For Map[K, V] conversions, Daft defaults to list[tuple[K, V]] to preserve duplicate keys and ordering. If you pass maps_as_pydicts="lossy" or maps_as_pydicts="strict", Daft converts maps to Python dicts: - "lossy" keeps the last value for duplicate keys and emits a warning when duplicates are encountered. - "strict" raises an exception when duplicate keys are encountered.

Python to Daft#

From Python Type#

This table shows the mapping from Python types to Daft types, such as when inferring the return type from the type hints of a function decorated with @daft.func.

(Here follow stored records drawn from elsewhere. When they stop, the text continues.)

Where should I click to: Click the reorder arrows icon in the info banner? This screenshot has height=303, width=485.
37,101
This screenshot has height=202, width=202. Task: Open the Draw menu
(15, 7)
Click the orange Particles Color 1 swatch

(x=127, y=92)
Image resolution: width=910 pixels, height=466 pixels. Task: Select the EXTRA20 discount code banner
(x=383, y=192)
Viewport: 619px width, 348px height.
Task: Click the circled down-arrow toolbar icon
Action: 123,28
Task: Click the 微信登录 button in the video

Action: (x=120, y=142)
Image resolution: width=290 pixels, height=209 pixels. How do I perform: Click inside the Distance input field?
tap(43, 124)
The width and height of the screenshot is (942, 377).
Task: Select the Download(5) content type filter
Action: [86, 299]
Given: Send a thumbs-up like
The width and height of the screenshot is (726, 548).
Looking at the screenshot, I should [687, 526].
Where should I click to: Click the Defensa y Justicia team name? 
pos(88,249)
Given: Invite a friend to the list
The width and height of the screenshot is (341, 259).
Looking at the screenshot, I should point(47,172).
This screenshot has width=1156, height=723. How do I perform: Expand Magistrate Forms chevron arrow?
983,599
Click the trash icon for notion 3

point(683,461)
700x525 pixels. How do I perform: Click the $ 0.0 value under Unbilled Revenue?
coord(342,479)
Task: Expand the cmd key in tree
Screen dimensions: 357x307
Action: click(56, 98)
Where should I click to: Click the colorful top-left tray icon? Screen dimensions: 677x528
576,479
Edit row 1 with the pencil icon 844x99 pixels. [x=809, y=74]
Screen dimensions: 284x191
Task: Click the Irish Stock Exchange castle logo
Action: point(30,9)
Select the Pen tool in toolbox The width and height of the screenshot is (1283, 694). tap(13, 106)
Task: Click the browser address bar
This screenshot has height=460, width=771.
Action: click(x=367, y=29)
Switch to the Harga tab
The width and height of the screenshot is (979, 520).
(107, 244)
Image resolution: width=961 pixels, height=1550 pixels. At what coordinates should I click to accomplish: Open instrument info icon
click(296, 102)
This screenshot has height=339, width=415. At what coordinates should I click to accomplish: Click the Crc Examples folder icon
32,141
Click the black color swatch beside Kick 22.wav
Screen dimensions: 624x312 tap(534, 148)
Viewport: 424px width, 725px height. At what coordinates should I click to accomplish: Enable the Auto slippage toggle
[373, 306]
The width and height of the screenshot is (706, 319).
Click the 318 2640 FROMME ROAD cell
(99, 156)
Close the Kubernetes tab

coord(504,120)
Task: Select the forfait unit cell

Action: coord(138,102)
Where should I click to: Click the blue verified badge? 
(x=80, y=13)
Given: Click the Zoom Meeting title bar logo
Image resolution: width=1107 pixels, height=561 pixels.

To check the inferred DataType for a Python type, use DataType.infer_from_type.

Python Type Daft DataType
NoneType Null
bool Boolean
str Utf8
bytes Binary
int Int64
float Float64
datetime.datetime Timestamp[us]
datetime.date Date
datetime.time Time[us]
datetime.timedelta Duration[us]
list[T] List[T]
dict[K, V] Map[K, V]
typing.TypedDict("...", { "k1": T1, "k2": T2, ... }) Struct[k1: T1, k2: T2, ...]
tuple[T0, T1, ..., TN] (no ellipsis in actual type) Struct[_0: T0, _1: T1, ..., _N: TN]
tuple[T, ...] List[T]
pydantic.BaseModel with serialized fields f1: T1, f2: T2, ... Struct[f1: T1, f2: T2, ...]
numpy.ndarray
torch.Tensor
tensorflow.Tensor
jax.Array
cupy.ndarray
Tensor[Python]
numpy.typing.NDArray[T] Tensor[T]
torch.FloatTensor Tensor[Float32]
torch.DoubleTensor Tensor[Float64]
torch.ByteTensor Tensor[UInt8]
torch.CharTensor Tensor[Int8]
torch.ShortTensor Tensor[Int16]
torch.IntTensor Tensor[Int32]
torch.LongTensor Tensor[Int64]
torch.BoolTensor Tensor[Boolean]
jaxtyping types (see jaxtyping) Tensor or FixedShapeTensor
numpy.bool_ Boolean
numpy.int8 Int8
numpy.uint8 UInt8
numpy.int16 Int16
numpy.uint16 UInt16
numpy.int32 Int32
numpy.uint32 UInt32
numpy.int64 Int64
numpy.uint64 UInt64
numpy.float32 Float32
numpy.float64 Float64
numpy.datetime64 Timestamp[us]
pandas.Series List[Python]
PIL.Image.Image Image[MIXED]
daft.Series List[Python]
daft.File File
Everything else Python

jaxtyping#

The jaxtyping library provides data type and shape type annotations for array/tensor types from various libraries, including NumPy, PyTorch, TensorFlow, and JAX. Daft is able to natively infer the inner dtype and shape from jaxtyping types.

Examples:

  • jaxtyping.Float64[jaxtyping.Array, "1 2 3 4"] -> FixedShapeTensor[Float64, [1, 2, 3, 4]]
  • jaxtyping.Int8[torch.Tensor, "dim1 dim2"] -> Tensor[Int8]
Dtype Inference#

The following table show the mapping from jaxtyping types to Daft DataType. The Daft DataType corresponds to the inner type of the result Tensor or FixedShapeTensor.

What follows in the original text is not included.